# getting rid of foundation from a nuc



## BeeHoosier (Feb 21, 2016)

My hive was started from a 5-frame nuc. I put those 5 frames (all with foundation) into my deep along with 5 foundationless frames. So far the bees have been building comb on 3 of the foundationless frames and for the most part they are looking good. The original 5 frames are looking good as well. I want to figure out a good way to remove the frames with foundation. What techniques and timeframe should I use when getting rid of the frames with foundation since they were the starting point for my hive and they obviously have brood, pollen, honey, etc. I don't want to remove them too soon or put them in position that will disrupt thngs too much. any help or tips would be appreciated. Thanks!


----------



## Riskybizz (Mar 12, 2010)

Depending on what you have for equipment move the good frames with foundation on top in another box. Place them on the outside walls and remove them after the bees store honey in them. Not sure what your trying to accomplish. You don't like foundation??


----------



## Riverderwent (May 23, 2013)

BeeHoosier said:


> I want to figure out a good way to remove the frames with foundation. What techniques and timeframe should I use when getting rid of the frames with foundation since they were the starting point for my hive and they obviously have brood, pollen, honey, etc. I don't want to remove them too soon or put them in position that will disrupt thngs too much. any help or tips would be appreciated. Thanks!


Steadily work the frames to the outside and up until they are either empty or filled with honey that you can extract.


----------



## enjambres (Jun 30, 2013)

Unless it's an emergency, I expect removal of a particular frame to take a whole season, or even a whole year. In your case (new beekeeper w/o a lot of reserve comb) I'd plan on a year.

ETA: There are studies that I have read that say that bees winter better on old, dark comb than on newly-drawn combs.

The bees are also drawing comb right now about as fast as they ever will, but the pace of comb drawing will start to slack off in another month or so. You may need to use those frames this winter in order to have enough winter stores. 

Enj.


----------



## BeeHoosier (Feb 21, 2016)

Riskybizz said:


> Depending on what you have for equipment move the good frames with foundation on top in another box. Place them on the outside walls and remove them after the bees store honey in them. Not sure what your trying to accomplish. You don't like foundation??

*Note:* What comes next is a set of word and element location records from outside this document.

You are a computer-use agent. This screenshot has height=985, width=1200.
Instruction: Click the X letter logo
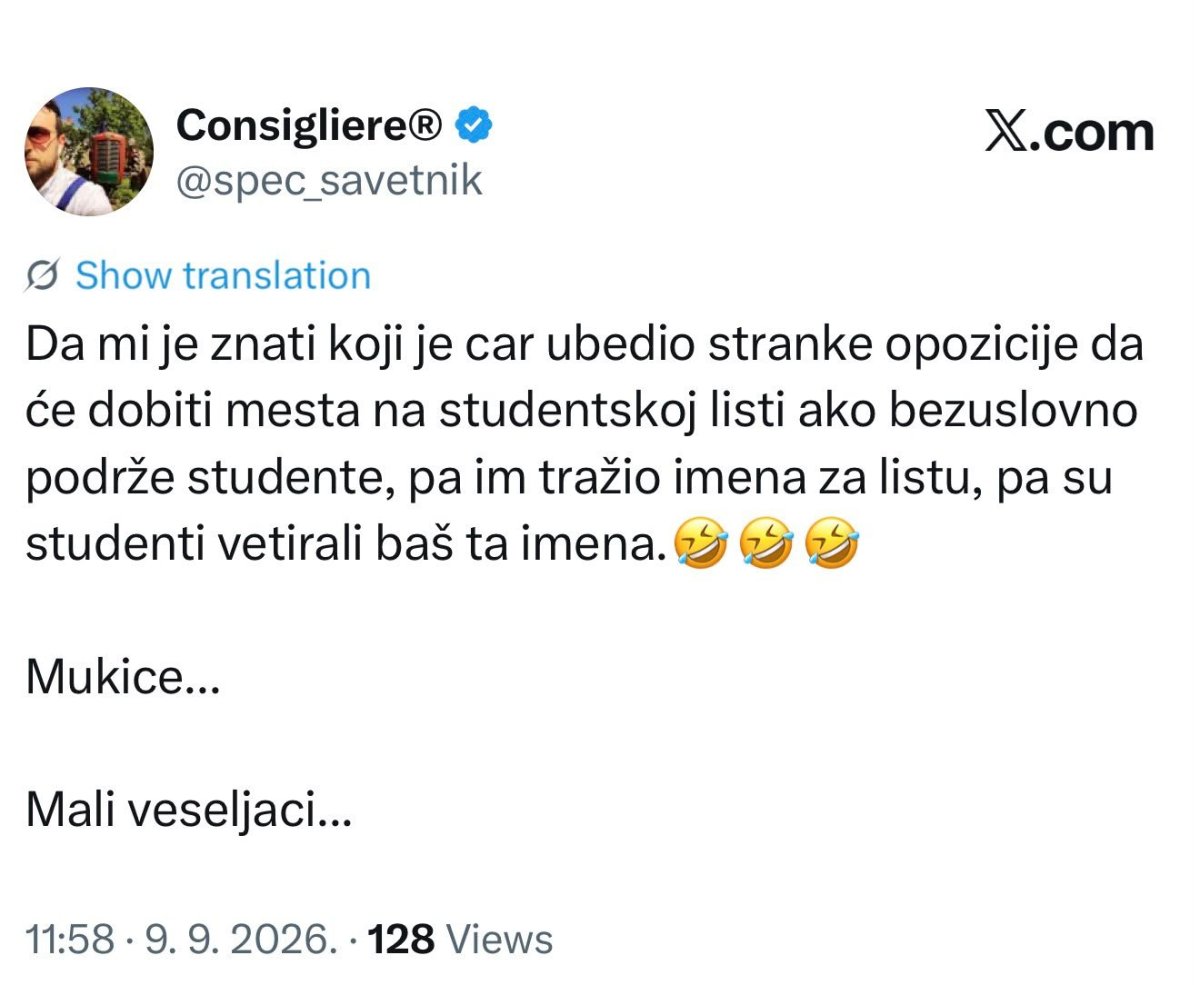pyautogui.click(x=1008, y=132)
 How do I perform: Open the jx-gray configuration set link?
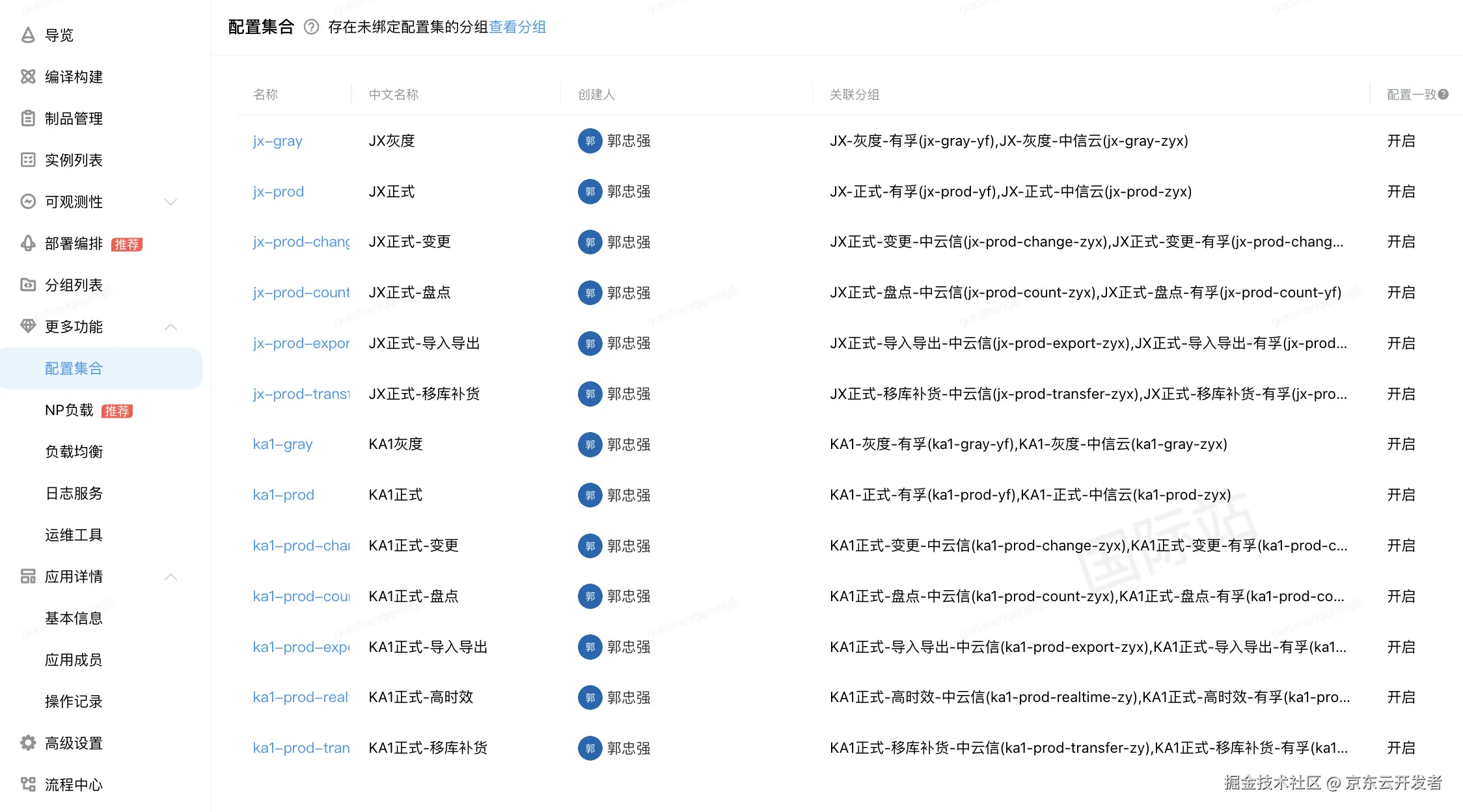277,141
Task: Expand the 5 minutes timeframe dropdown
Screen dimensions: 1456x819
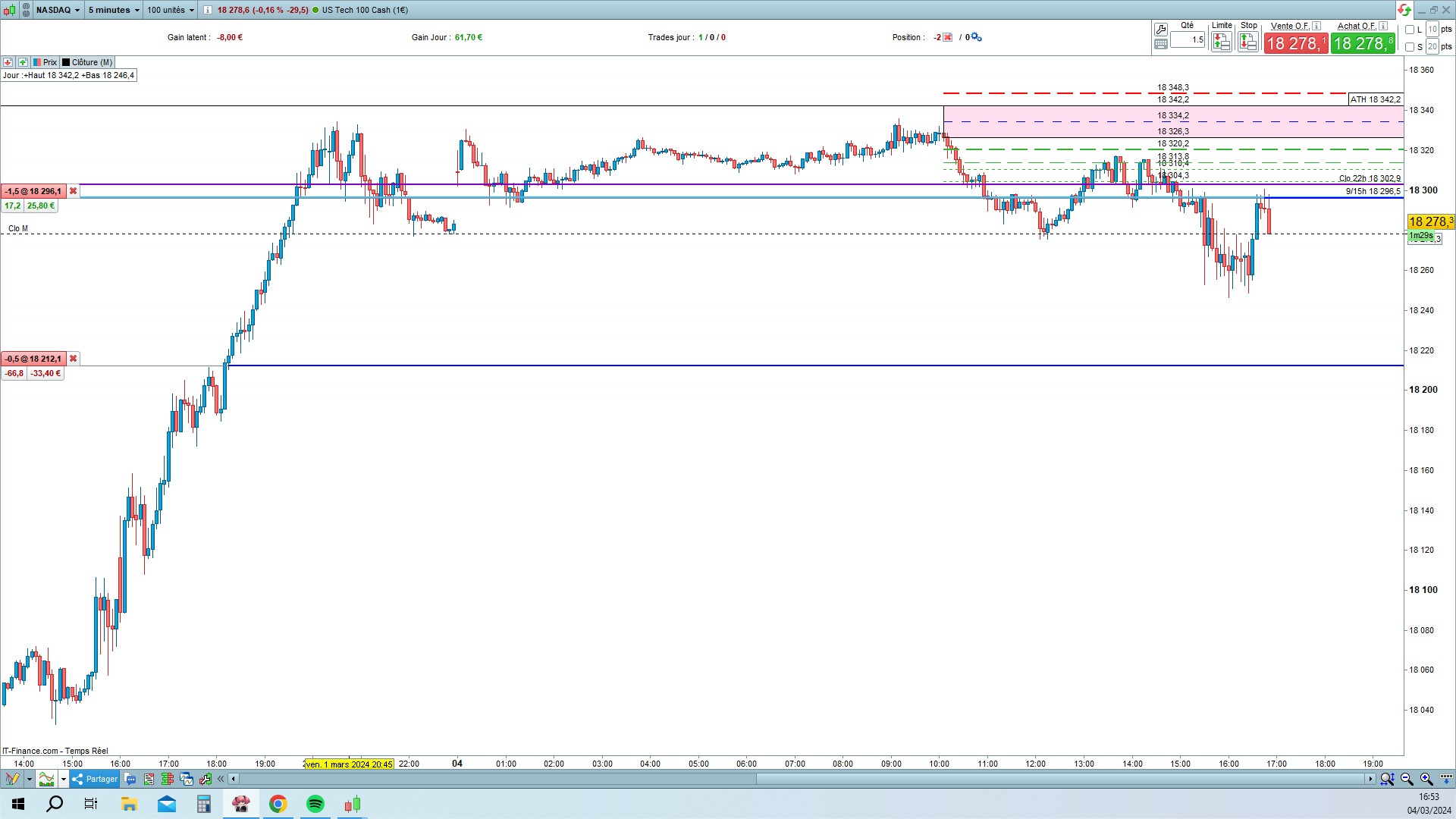Action: (114, 10)
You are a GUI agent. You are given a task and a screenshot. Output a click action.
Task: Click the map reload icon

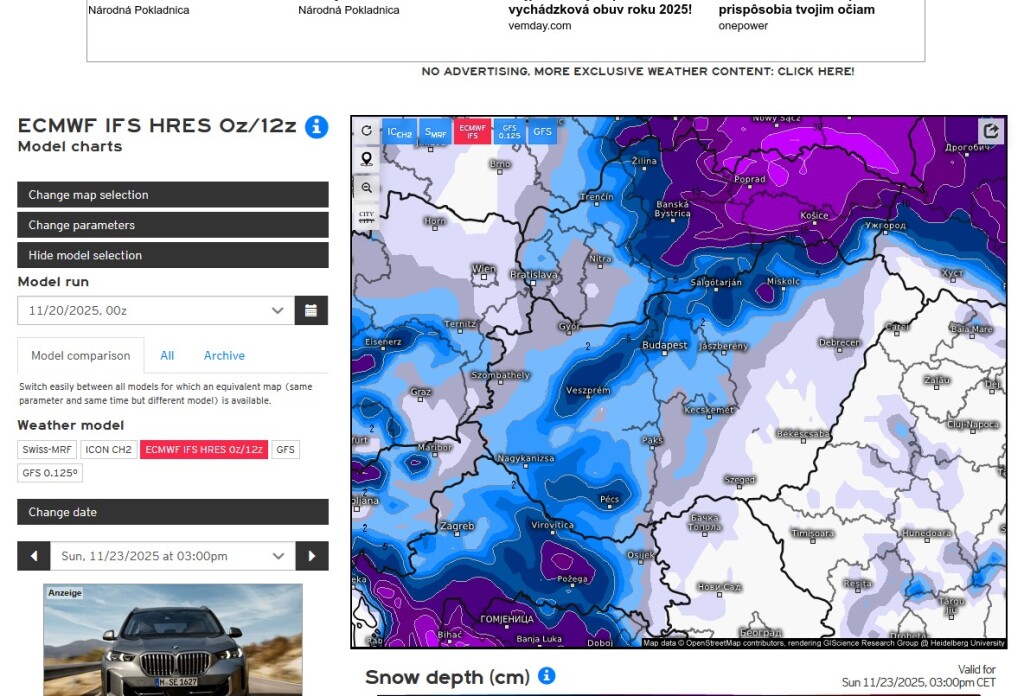366,131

Basically I want to go without foundation simply to allow the bees to completely make their own comb. I enjoy watching the bees build it "from scratch" and I like the idea of being able to do cut comb honey in the future and decreasing possible chemical buildup which can occur in the foundation. 

I don't need to get it out right away or anything, just looking at options to taper off the foundation in my hive over time. I wasn't sure what my options were since the broodnest was all on foundation at first and I didn't want to cause undue problems with moving those frames in the wrong manner.


----------



## enjambres (Jun 30, 2013)

Well, you're not going to be cutting _honey_ comb from the brood nest area, anyway.

Foundationless comb is awesome and I think every beekeeper should always get some drawn simply because nothing else shows off the bees' spectacular engineering ability as well.

But foundation was invented for a reason, notwithstanding the current craze for foundationless frames. 

It's all good, but for new beekeepers, the biggest hurdle to easy spring management next spring will be the lack of drawn comb (of any sort). So I'd keep the energy-investment that your bees have in the frames that are already drawn and keep pushing them to make as many more as they will, rather than planning on taking any out of service in the first year or two. (Assuming, or course, that the only thing wrong with the combs that came with the nuc is that they simply aren't the "popular" variety. ) 

Enj.


----------



## aunt betty (May 4, 2015)

Save them combs. Save them combs. Save em!
You WILL be wishing you had them soon enough.
Swarms like old combs. Package bees do so much better when you have a couple drawn frames to give them.
There is no way to give a new colony an instant home that's all ready to lay eggs in. The new brood stimulates growth and comb drawing. (plus it anchors the colony) 
The sooner your queen can lay some eggs the better. 

This hobby is all about raising bugs. Learn to raise healthy bugs and you're on the way to being a beeKEEPER.


----------